» Exercise aim: Copy word for word the line containing "This screenshot has width=729, height=400." together with all lines following it to the end of the listing below, without the pictures.

(Beginning of Data provided)

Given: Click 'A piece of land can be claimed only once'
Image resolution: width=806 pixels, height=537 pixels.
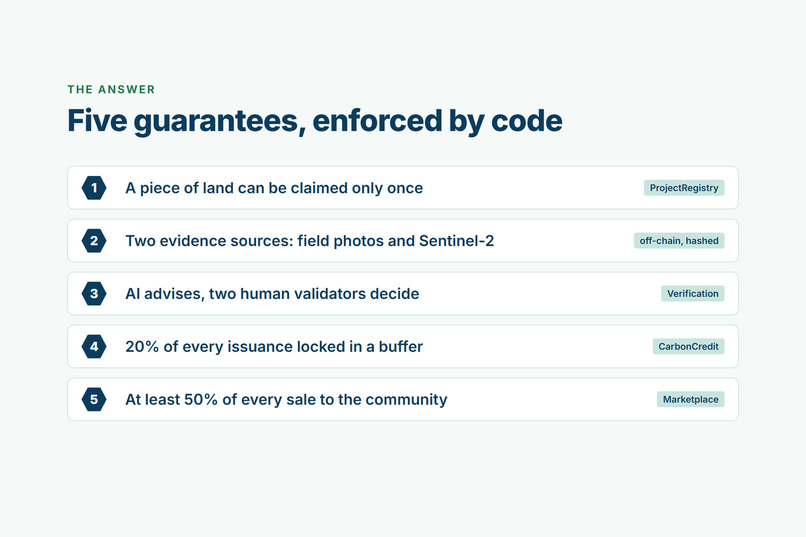Looking at the screenshot, I should (x=274, y=188).
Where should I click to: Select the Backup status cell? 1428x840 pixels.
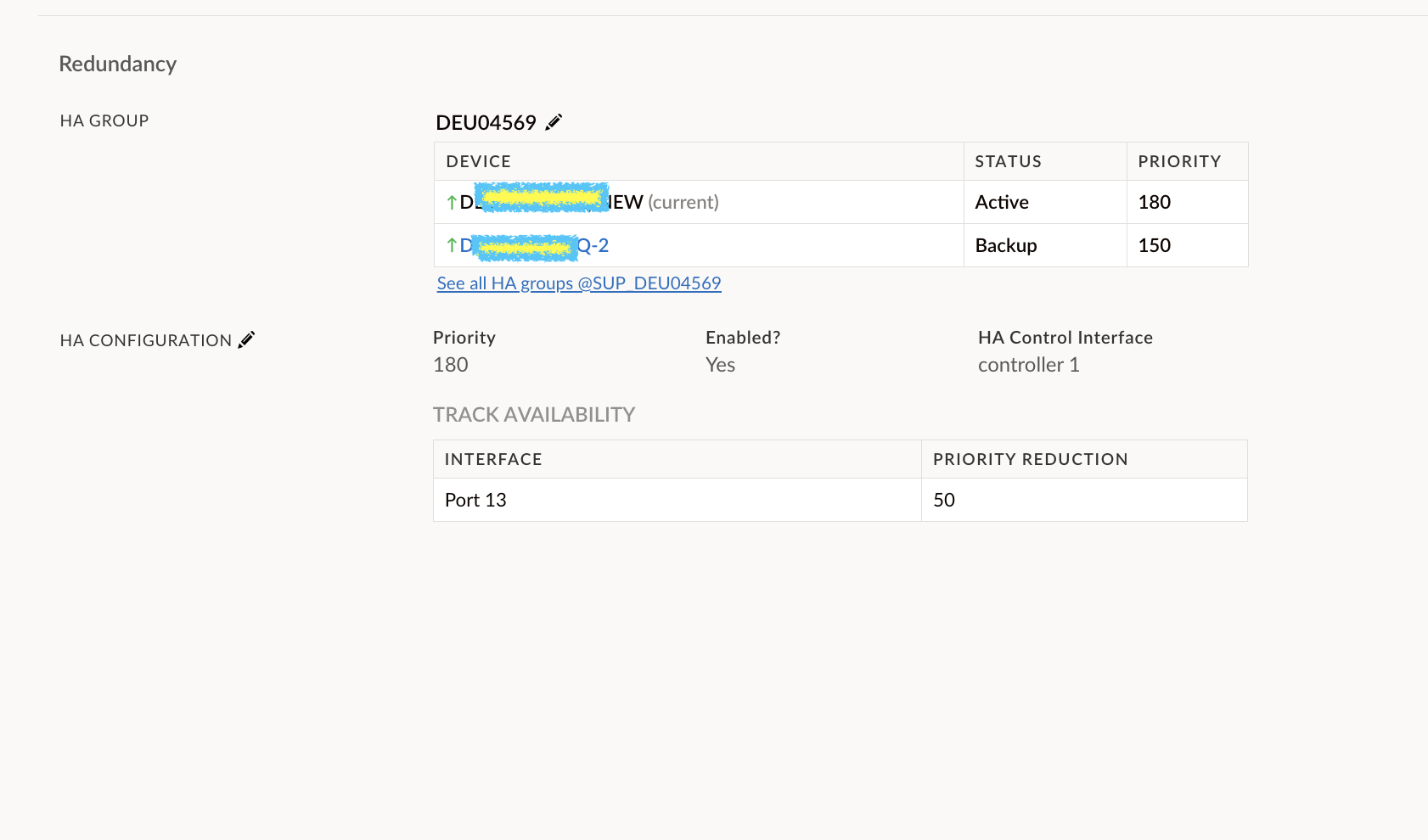(x=1006, y=246)
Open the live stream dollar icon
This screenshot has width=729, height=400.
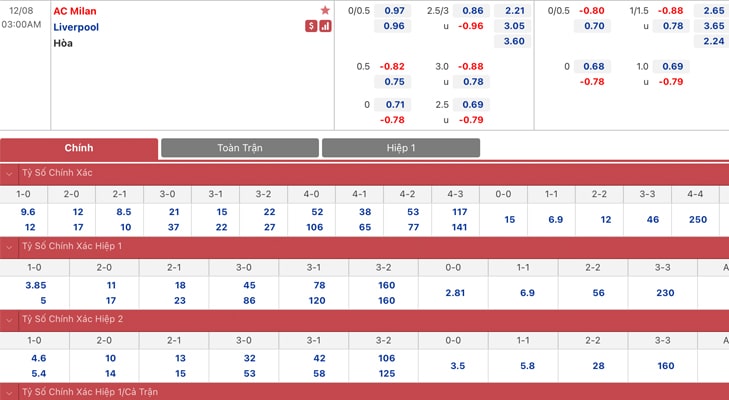[311, 26]
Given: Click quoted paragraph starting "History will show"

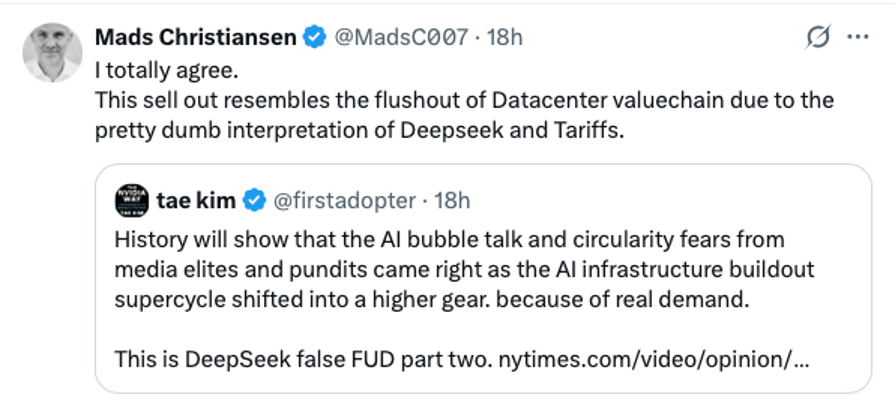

(End of Data provided)

» Answer space:
This screenshot has width=729, height=400.
[311, 26]
Given: Click quoted paragraph starting "History will show"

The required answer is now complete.